## WHAT THIS EXERCISE ASKS
1. Please quote the patch message word for word, beginning at the words "Dave Martin <Dave.Martin@xxxxxxx> ·" and stopping after the words "the slice index.".
2. In the patch message, what slice size applies to the KVM_REG_ARM64_SVE_ZREG registers?

## TEXT EXCERPT
Re: [RFC PATCH 14/16] KVM: arm64/sve: Add SVE support to register access ioctl interface

Dave Martin <Dave.Martin@xxxxxxx> · Wed, 25 Jul 2018 15:06:21 +0100

On Thu, Jul 19, 2018 at 03:04:33PM +0200, Andrew Jones wrote:
> On Thu, Jun 21, 2018 at 03:57:38PM +0100, Dave Martin wrote:
> > This patch adds the following registers for access via the
> > KVM_{GET,SET}_ONE_REG interface:
> > 
> >  * KVM_REG_ARM64_SVE_ZREG(n, i) (n = 0..31) (in 2048-bit slices)
> >  * KVM_REG_ARM64_SVE_PREG(n, i) (n = 0..15) (in 256-bit slices)
> >  * KVM_REG_ARM64_SVE_FFR(i) (in 256-bit slices)
> > 
> > In order to adapt gracefully to future architectural extensions,
> > the registers are divided up into slices as noted above:  the i
> > parameter denotes the slice index.
> > 
> > For simplicity, bits or slices that exceed the maximum vector
> > length supported for the vcpu are ignored for KVM_SET_ONE_REG, and
> > read as zero for KVM_GET_ONE_REG.
> > 
> > For the current architecture, only slice i = 0 is significant.  The
> > interface design allows i to increase to up to 31 in the future if
> > required by future architectural amendments.
> > 
> > The registers are only visible for vcpus that have SVE enabled.
> > They are not enumerated by KVM_GET_REG_LIST on vcpus that do not
> > have SVE.  In all cases, surplus slices are not enumerated by
> > KVM_GET_REG_LIST.
> > 
> > Accesses to the FPSIMD registers via KVM_REG_ARM_CORE are
> > redirected to access the underlying vcpu SVE register storage as
> > appropriate.  In order to make this more straightforward, register
> > accesses that straddle register boundaries are no longer guaranteed
> > to succeed.  (Support for such use was never deliberate, and
> > userspace does not currently seem to be relying on it.)
> > 
> > Signed-off-by: Dave Martin <Dave.Martin@xxxxxxx>
> > ---
> >  arch/arm64/include/uapi/asm/kvm.h |  10 ++
> >  arch/arm64/kvm/guest.c            | 219 +++++++++++++++++++++++++++++++++++---
> >  2 files changed, 216 insertions(+), 13 deletions(-)

Item-finding records:
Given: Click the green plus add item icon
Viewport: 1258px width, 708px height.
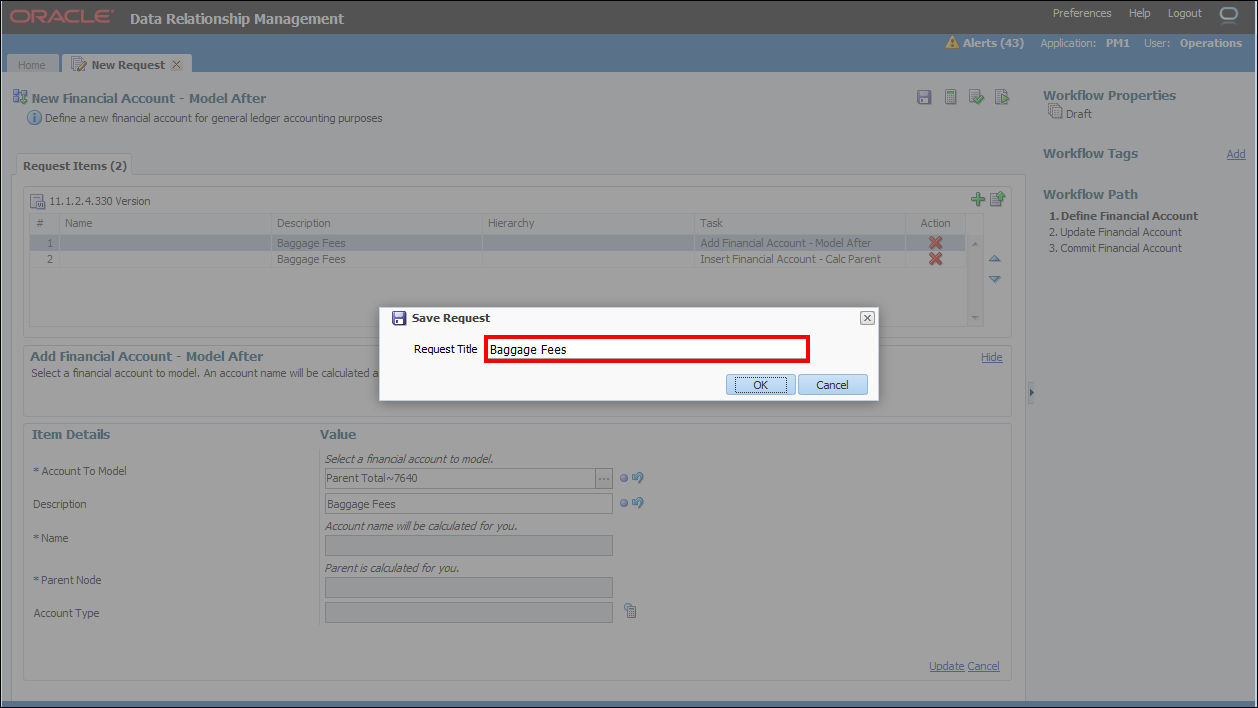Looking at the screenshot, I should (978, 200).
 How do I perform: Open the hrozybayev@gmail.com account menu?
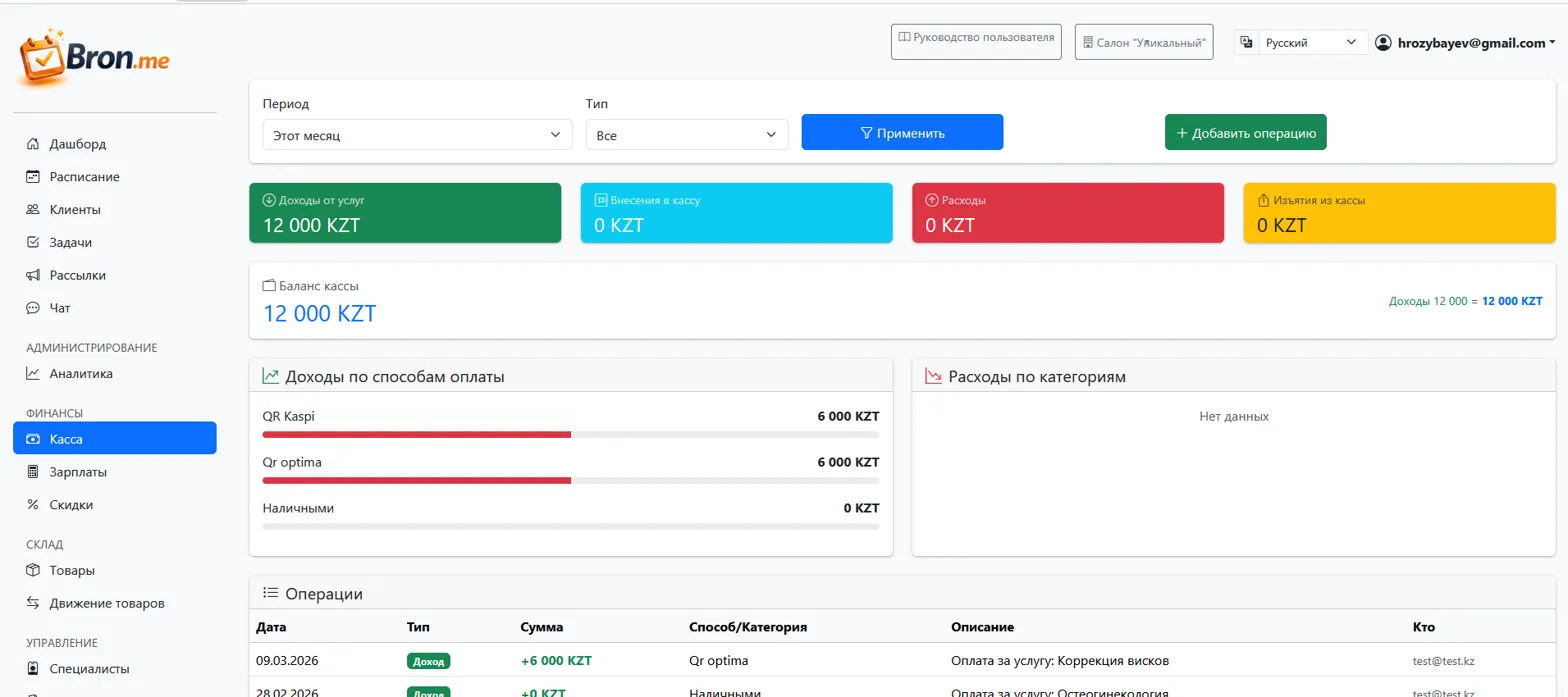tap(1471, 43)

## WORKED ANSWERS
1.
Dave Martin <Dave.Martin@xxxxxxx> · Wed, 25 Jul 2018 15:06:21 +0100

On Thu, Jul 19, 2018 at 03:04:33PM +0200, Andrew Jones wrote:
> On Thu, Jun 21, 2018 at 03:57:38PM +0100, Dave Martin wrote:
> > This patch adds the following registers for access via the
> > KVM_{GET,SET}_ONE_REG interface:
> > 
> >  * KVM_REG_ARM64_SVE_ZREG(n, i) (n = 0..31) (in 2048-bit slices)
> >  * KVM_REG_ARM64_SVE_PREG(n, i) (n = 0..15) (in 256-bit slices)
> >  * KVM_REG_ARM64_SVE_FFR(i) (in 256-bit slices)
> > 
> > In order to adapt gracefully to future architectural extensions,
> > the registers are divided up into slices as noted above:  the i
> > parameter denotes the slice index.

2. 2048-bit slices.